Отец Ахтыро-Волынский посмотрел через головы полицаев на темный, в морозном инее лес, на небо в крупных звездах, сыплющее на землю колючее серебро, на прибрежную ракиту, где ночевала какая-то птица. Никогда, никогда не видать ему больше ни леса, ни неба, ни птиц… Все уйдет от него куда-то во мрак, в небытие. Но все, все это останется, будет жить и без него. Будут шуметь леса, будут гореть звезды, будут петь птицы, и во имя этого — да простит господь!

Он взмахом поднял над головой раздутое ветром кадило и во весь свой могуче-раскатистый голос затянул:

— Да сгинет с лика земли-и ино-зем-ная гнусь и иже с ними-и-и!..

Из леса, из кустов лозняка, с голой горы разом ударили, кося все живое, партизанские пулеметы. Засвистели трассирующие пули. Толпа пьяных бандитов бросилась через крест-прорубь к берегу. Тяжко ухнув, лед обломился. Уцелевшие с криком: "Тонем! Караул!" — шарахнулись на другую сторону, но и тут лед не выдержал: огромная глыбища с треском перевернулась, накрыла собой чуть ли не целый взвод.

Отец Ахтыро-Волынский каким-то чудом остался жив. Он стоял на кромке необломившегося льда без шапки (ее кто-то в панике сбил), что-то ликующе кричал и вовсю размахивал кадилом над роем красных, синих пуль, будто благословляя их на погибель гнуси. Но вот хрупкий кусок обломился и под ним. Ухнув по пояс в воду, держась руками за край льдины, он вдруг, к ужасу, увидел, что главарь банды лишь ранен в ногу и уползает.

— Ах, гнусь! Неужто уползешь?

Последним усилием воли отец Ахтыро-Волынский подтянулся на руках и, схватив головореза за ногу, потащил его вслед за собой.

— Батя! Батя! Ты что, ошалел? Куда тянешь? Да пусти же. Гроб твою!.. Караул! — заорал главарь, пытаясь вырваться.

Отец Ахтыро-Волынский сорвал с шеи крест и ударил им по голове бандита:

— Аминь, анафема! Присовокупим. Холодная пучина сомкнулась над ним и претендентом на Брянские леса.

Партизаны уходили молча.

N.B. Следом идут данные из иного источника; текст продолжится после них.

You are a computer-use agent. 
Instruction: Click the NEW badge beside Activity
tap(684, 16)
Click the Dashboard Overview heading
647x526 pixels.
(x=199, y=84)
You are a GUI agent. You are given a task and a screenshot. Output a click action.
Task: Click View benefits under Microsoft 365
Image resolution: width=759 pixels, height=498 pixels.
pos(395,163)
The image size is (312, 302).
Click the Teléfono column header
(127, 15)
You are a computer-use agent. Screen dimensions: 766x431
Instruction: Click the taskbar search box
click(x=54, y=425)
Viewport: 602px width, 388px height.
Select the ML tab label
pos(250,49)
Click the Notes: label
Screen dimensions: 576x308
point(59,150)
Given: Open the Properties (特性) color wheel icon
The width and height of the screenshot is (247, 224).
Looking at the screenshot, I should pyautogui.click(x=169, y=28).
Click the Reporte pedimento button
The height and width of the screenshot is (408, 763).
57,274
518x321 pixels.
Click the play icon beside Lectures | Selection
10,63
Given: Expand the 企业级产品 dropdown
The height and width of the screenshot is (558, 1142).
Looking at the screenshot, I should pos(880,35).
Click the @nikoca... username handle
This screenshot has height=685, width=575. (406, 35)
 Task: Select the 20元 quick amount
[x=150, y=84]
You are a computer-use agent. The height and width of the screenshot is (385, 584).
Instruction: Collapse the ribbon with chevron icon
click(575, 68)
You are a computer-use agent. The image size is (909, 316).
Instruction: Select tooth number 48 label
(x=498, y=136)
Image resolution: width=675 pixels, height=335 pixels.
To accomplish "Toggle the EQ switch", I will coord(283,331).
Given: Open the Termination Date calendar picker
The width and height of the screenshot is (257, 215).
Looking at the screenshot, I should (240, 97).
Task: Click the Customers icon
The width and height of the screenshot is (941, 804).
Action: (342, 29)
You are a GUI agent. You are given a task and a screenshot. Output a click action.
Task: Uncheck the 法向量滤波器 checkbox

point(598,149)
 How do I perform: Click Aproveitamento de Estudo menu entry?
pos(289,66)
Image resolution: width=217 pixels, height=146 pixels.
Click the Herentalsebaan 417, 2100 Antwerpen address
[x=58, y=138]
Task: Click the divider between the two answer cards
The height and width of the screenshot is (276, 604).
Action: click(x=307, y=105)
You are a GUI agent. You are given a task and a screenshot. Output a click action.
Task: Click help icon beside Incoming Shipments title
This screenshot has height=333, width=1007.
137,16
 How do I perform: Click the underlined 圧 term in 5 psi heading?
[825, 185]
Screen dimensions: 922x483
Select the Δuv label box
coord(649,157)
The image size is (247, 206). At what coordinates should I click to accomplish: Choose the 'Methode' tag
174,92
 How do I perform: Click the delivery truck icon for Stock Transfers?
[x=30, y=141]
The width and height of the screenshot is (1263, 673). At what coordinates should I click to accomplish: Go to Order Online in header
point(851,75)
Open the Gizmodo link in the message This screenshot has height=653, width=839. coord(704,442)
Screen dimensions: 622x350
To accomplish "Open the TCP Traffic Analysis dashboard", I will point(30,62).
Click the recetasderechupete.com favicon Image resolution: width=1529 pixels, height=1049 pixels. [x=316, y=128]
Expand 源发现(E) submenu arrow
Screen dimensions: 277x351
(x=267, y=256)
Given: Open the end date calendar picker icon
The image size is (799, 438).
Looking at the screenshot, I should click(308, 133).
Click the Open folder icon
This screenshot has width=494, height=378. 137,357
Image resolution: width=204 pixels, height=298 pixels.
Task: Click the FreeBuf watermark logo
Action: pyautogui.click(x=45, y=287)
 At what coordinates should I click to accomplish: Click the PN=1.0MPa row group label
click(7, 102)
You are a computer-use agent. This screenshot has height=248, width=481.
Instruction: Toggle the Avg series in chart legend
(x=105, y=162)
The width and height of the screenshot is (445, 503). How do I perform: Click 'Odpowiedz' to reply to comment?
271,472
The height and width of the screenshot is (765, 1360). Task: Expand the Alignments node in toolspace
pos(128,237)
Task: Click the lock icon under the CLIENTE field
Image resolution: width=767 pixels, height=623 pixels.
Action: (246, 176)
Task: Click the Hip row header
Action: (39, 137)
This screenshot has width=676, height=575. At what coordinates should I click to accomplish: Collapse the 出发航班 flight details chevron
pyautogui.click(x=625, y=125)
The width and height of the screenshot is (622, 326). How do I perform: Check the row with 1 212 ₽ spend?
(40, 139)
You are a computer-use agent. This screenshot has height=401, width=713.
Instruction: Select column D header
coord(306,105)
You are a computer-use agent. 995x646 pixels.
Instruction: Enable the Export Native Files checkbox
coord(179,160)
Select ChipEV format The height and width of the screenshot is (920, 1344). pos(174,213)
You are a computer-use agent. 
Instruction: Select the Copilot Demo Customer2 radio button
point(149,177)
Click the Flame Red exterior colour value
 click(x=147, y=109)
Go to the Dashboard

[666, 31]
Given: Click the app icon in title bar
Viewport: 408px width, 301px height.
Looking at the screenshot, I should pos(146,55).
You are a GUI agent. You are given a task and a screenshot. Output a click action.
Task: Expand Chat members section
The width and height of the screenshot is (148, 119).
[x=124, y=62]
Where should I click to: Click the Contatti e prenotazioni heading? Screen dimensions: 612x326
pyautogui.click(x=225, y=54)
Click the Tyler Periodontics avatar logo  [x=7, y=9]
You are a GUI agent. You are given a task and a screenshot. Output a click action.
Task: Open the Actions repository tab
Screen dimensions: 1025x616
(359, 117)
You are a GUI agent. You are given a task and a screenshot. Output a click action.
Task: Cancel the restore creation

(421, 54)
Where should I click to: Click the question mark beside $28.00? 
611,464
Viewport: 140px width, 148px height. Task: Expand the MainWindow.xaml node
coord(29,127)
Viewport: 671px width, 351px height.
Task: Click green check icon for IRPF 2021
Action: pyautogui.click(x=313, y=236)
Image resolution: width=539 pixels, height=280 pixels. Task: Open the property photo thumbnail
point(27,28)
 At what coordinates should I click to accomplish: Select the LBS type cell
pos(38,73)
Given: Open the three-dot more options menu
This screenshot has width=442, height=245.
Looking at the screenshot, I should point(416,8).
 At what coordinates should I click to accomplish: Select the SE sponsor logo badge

Под соснами в километре от озера колонна остановилась. Гуляйбабка подошел к бойцам своей группы, снял шапку. Бойцы сняли тоже.

— Друзья! Смертью героя, унося под лед анафему, погиб отец Ахтыро-Волынский. Его никто не просил в наш отряд. Он пришел к нам, как он говорил, "по зову господа бога". Он любил жизнь и мечтал дотянуть до того часа, когда сгинет с лика земли вся нечистая сила. Но дороже жизни есть еще любовь к Родине, к ее свободе. Он избрал последнее и гордо пошел на смерть. Горько, что мы в сутолоке дел забыли записать, запомнить его адрес. А ведь его, где-то там на Волыни, ждет матушка. Но поклянемся же в том, что мы его не забудем. Да шумят ему брянские сосны!